Giancarlo Stanton is Hot
One of the big baseball stories this season is Giancarlo Stanton — specifically he appears to be “on fire” with respect to hitting home runs. That raises the question — will he break the “honest” home run record of 61 home runs hit by Roger Maris in 1961?
I have some R packages that make it easy to visualize the streakiness of Stanton’s home run hitting and also provide reasonable predictions at the number of home runs that Stanton will hit in the remainder of the season. I’ll show you some graphs — all of the code for producing this work is shown on my Github Gist site.
Visualizing the Hotness
A basic graph of the streaky pattern of Stanton’s home run hitting is a so-called rug plot where one graphs a vertical line at the PA number where he hits a home run. As you see, Stanton was not hitting home runs in the first half of the season (there were a couple of notable gaps), but he has picked up noticeably in the 2nd half and there is quite a few home runs hit in recent games.
Another way to visualize the streakiness is by a moving average plot. Here I’m graphing the proportion of home runs hit in moving windows of 30 PA’s wide. Overall he is hitting home runs in about 8% of his PA’s but that percentage is approaching 20% in recent games. Also this shows Stanton’s two home run slumps in the first half of the season.

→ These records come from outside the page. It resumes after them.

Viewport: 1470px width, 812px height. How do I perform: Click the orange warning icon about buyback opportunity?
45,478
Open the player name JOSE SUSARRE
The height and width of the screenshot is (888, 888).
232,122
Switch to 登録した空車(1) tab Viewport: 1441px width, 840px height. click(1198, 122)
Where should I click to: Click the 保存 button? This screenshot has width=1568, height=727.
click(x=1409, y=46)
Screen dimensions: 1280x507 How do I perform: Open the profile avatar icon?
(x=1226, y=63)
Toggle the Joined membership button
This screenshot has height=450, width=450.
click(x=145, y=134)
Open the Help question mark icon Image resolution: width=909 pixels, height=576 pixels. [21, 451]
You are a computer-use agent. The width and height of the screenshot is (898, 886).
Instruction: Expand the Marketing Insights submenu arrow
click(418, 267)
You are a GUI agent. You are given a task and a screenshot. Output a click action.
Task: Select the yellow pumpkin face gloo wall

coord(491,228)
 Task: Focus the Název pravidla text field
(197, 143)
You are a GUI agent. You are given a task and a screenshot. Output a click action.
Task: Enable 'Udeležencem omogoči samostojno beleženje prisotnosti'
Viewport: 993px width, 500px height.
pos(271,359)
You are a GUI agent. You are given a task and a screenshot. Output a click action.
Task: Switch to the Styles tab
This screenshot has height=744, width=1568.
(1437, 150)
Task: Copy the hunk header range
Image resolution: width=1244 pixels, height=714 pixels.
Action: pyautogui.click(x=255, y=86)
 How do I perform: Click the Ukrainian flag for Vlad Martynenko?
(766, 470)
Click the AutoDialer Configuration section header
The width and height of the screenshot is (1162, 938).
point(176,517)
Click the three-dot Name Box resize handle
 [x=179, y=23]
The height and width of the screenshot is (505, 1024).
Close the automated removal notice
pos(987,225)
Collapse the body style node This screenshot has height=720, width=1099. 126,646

How Many Home Runs Will Stanton Hit?
I have illustrated my prediction method before. First, I estimate the true home run rates of all hitters using a multilevel model. Then I simulate draws of the posterior predictive distribution of the future number of home runs hit by Stanton in the remainder of the season. I estimate the future number of at-bats based on the future number of games and the number of at-bats that he has had this season. One sees that my best guess of the future number of HR’s is about 12 (total of 56 HR), but there is a reasonable chance that he would exceed Maris’ mark.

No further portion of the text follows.